Press release: 29 August 2003
The BSI Group has updated the existing medical device quality management standards to the new single BS EN ISO 13485:2003 to enable UK manufacturers to meet regulatory and customer demands. This quality management system allows medical device manufacturers to market their products around the world with greater confidence, as it is vital to consistently deliver safe and effective medical products within a transparent supply chain.
BS EN ISO 13485:2003 is a tailored Standard, based on ISO 9001. The primary objective of BS EN ISO 13485:2003 is to facilitate harmonising medical device regulatory requirements with an organisation's quality management system.
As a result, it includes particular requirements for medical devices and excludes some of the principles of ISO 9001 that are not appropriate as regulatory requirements. Because of these exclusions, medical device manufacturers whose quality management systems conform to this British Standard cannot claim certification to ISO 9001 unless their quality management systems conform to all of its requirements.
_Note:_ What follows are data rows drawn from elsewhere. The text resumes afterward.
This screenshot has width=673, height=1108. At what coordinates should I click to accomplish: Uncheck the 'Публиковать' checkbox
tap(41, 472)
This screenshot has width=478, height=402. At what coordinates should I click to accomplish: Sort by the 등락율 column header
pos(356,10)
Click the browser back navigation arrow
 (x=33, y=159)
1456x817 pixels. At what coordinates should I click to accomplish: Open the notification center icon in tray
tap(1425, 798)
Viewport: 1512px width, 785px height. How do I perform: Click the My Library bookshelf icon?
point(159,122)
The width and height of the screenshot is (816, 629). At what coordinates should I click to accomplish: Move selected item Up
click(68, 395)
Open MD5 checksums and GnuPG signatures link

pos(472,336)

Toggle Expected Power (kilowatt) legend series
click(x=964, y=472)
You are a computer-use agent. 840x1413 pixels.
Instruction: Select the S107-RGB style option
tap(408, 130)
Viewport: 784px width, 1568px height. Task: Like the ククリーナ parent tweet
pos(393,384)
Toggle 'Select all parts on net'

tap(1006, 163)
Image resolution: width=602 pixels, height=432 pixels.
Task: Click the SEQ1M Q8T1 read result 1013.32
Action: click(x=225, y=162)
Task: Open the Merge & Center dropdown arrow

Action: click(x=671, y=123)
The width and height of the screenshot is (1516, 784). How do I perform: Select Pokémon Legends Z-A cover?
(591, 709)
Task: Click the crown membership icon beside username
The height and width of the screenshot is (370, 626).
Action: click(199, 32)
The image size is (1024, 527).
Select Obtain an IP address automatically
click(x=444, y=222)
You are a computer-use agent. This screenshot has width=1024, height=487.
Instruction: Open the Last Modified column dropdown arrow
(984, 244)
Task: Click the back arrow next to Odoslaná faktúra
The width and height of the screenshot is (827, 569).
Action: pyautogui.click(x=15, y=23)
David Lazenby, Director of British Standards comments: "This is an important development in the medical sector. The new BS EN ISO 13485:2003 will provide medical device manufacturers with a stand-alone standard for quality management systems which they can use to demonstrate their regulatory compliance without ambiguity."
This latest version, BS EN ISO 13485:2003, supersedes both BS EN ISO 13485:2001 and BS EN ISO 13488:2001. There is a three-year transition period for the British Standard. During this period both the new standard and old standards will be acceptable. In the summer of 2006 the old standards will be fully withdrawn.
The new standard also helps businesses to comply with European Directives for medical devices (90/385/EEC, 93/42/EEC and 98/79/EC) in order to achieve the CE mark of approval on their products.